= Given passage =
Jupyter Notebooks and Looker

  • 18 October 2019
  • 6 replies

Userlevel 2

Hi all! We’re getting a little more sophisticated with our data science work here at Zearn, and I thought I’d see if you all have some advice. Most of this work happens in Python or R using Jupyter notebooks based on data pulled from Looker, and I’m wondering how best to integrate Looker. In particular, I have two questions:

  1. Does anyone have best practices for pulling data into notebooks from Looker? One challenge we run into using the API is that some of the queries we want can take a very long time to run. If the data won’t change (e.g. we’re pulling a fixed time period), we usually just download the results from Looker into a CSV and use that, but I don’t love the way that decouples the data from the source.

  2. Hosting and sharing notebooks: It’s easy to link people to looks or explores in Looker when we want to share something in Looker, but obviously we can’t do this with notebooks. Are there tools folks like to do something similar with notebooks?

Thanks in advance!

6 replies

Userlevel 6

For queries that take a while yet the data is not changing just setup cache so you don’t have to wait for it.

Userlevel 2

Thanks Ian! Unfortunately we can’t set a high cache because other queries in the explores we use might change daily.

Though this got me thinking… maybe I will make a second explore that inherits everything from our base explore but has a different cache setting, and we can know to use that for historical queries. I wonder if there is a better way?

Userlevel 6

Extend, remove the stuff which changes regularly and set a high cache time. It’s an option anyway, it’s only a bit of a pain if the main explore changes regularly. If you pay per query this won’t be any good for you either but you could pre heat the cache every morning incase someone needs it?

Userlevel 3

I’ve found pandas/notebooks more useful that Looker’s derived tables, which makes me wonder … why/how are you going from looker to notebooks?

also if you make a derived db in looker persist, you can read that database in Jupyter

Userlevel 2

Good question @mprogano. Mainly we have a bunch of metrics (and joins between tables) defined in Looker and don’t want to have to reinvent the wheel in pandas. Two reasons for that:

  1. Pure effort/analyst time writing the code to do it

  2. Correctness - we’ve QAd the stuff in our LookML extensively and for complicated queries it’s much safer to use that output than writing custom code

Maybe one option is taking more advantage of Looker’s NDTs to persist those queries in the db.

Userlevel 3

yeah, that’s fair. I’d totally said read it from persist tables written by Looker seems to be the most sensible thing (as long as you can balance changes/updates on both sides)

= What is asked =
**a.** Answer from the Jupyter and Looker thread:
(i) When the data won't change, what does the opening post say the team usually does with the Looker results?
(ii) What reason is given for not being able to set a high cache?
(iii) What two reasons are listed for not redoing the Looker metrics in pandas?
**b.** Write out the Jupyter and Looker thread from "Extend, remove the" up to and including "looker to notebooks?".
The entries that come next have no connection to the Jupyter and Looker thread.

= Dataset records =
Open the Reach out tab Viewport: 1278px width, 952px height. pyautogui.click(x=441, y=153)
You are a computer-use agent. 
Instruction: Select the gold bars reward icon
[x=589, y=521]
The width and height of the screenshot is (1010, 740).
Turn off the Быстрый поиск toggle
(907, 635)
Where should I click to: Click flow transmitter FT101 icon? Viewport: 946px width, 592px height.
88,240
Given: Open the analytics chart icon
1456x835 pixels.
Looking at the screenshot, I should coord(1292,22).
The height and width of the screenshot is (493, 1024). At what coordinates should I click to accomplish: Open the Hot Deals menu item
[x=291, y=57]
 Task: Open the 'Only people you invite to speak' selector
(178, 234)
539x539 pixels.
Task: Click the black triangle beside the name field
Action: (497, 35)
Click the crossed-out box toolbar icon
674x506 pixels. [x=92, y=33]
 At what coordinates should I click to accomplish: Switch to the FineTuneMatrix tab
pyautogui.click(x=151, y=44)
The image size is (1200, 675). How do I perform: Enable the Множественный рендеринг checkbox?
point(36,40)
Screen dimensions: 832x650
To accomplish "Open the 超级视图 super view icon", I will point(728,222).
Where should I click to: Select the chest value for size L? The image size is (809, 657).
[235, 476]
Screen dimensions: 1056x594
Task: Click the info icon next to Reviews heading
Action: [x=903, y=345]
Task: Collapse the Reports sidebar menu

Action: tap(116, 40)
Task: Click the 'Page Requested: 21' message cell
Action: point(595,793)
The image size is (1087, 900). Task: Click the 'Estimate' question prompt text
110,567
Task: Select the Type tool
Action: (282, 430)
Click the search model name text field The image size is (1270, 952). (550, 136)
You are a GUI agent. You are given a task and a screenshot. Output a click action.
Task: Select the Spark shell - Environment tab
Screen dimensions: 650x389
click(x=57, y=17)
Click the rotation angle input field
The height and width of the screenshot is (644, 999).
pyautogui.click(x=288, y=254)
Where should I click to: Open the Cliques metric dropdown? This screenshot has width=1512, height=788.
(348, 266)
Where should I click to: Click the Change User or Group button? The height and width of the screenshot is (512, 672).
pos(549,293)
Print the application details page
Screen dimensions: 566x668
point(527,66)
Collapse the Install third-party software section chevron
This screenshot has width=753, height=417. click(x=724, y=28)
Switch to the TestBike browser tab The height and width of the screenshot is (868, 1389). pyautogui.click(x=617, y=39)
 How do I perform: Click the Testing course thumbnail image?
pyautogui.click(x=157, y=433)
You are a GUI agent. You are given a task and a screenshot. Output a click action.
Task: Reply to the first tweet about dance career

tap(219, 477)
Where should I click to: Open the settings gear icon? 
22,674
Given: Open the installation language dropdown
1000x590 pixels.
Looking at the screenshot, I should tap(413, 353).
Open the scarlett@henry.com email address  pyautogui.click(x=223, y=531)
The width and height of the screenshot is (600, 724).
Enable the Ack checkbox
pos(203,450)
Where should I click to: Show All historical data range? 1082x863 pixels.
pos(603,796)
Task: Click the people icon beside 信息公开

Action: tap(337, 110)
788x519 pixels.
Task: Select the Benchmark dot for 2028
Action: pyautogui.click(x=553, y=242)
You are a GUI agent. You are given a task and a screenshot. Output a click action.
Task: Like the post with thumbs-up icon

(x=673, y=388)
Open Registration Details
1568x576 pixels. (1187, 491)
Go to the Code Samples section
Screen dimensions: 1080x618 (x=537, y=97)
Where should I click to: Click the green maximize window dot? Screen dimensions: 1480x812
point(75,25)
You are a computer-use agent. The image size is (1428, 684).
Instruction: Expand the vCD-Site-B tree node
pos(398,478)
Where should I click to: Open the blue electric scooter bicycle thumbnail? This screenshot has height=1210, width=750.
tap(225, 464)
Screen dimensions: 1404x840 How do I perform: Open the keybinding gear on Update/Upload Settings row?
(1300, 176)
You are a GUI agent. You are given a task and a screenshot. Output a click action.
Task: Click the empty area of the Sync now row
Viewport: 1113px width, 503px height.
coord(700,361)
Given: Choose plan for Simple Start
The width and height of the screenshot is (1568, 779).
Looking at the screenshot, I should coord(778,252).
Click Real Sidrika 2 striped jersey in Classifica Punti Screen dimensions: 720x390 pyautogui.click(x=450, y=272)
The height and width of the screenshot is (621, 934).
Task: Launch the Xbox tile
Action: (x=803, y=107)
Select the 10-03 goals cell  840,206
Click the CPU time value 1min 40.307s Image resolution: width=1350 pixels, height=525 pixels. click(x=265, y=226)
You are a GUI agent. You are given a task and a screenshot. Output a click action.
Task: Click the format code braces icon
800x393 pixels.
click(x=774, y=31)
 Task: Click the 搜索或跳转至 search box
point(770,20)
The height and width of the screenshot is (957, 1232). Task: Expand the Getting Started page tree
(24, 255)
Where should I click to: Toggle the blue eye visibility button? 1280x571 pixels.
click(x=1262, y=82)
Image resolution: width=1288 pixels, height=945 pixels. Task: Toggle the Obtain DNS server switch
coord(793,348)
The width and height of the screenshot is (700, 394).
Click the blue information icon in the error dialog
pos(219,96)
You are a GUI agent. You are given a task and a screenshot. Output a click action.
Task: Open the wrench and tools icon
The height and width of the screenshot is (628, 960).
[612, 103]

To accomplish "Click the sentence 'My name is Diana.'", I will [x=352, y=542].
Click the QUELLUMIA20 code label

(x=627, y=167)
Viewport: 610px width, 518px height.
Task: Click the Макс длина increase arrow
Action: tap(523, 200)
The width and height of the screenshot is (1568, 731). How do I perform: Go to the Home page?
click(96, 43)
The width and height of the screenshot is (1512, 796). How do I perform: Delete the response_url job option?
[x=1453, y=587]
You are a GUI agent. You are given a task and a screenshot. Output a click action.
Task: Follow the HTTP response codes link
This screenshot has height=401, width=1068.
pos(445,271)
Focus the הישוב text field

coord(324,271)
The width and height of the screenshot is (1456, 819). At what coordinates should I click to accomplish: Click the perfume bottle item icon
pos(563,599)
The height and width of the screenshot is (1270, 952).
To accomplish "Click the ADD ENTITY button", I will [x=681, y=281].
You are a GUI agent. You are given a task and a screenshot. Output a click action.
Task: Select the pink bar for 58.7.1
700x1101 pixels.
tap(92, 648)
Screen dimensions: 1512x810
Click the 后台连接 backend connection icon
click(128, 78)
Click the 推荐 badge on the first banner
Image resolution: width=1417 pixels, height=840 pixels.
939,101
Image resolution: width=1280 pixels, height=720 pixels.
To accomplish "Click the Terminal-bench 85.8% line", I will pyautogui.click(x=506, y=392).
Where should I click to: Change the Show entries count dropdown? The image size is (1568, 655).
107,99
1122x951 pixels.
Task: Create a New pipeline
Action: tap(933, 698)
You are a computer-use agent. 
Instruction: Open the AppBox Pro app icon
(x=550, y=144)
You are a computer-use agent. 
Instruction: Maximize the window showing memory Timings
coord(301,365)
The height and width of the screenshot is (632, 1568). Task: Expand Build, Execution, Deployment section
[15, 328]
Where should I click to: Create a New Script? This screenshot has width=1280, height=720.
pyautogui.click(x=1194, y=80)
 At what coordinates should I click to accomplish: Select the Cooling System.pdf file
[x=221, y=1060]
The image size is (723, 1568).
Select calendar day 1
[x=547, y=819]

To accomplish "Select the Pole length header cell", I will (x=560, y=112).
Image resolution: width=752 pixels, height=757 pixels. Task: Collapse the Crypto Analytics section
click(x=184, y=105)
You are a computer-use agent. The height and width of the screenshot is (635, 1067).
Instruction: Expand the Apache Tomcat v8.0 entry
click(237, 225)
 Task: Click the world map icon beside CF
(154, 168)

= Per-task answers =
**a.**
(i) They download the results from Looker into a CSV and use that.
(ii) Other queries in the explores they use might change daily.
(iii) The effort and analyst time of writing the code, and correctness, since the LookML has been QAd extensively and its output is safer for complicated queries than custom code.

**b.**
Extend, remove the stuff which changes regularly and set a high cache time. It’s an option anyway, it’s only a bit of a pain if the main explore changes regularly. If you pay per query this won’t be any good for you either but you could pre heat the cache every morning incase someone needs it?

Userlevel 3

I’ve found pandas/notebooks more useful that Looker’s derived tables, which makes me wonder … why/how are you going from looker to notebooks?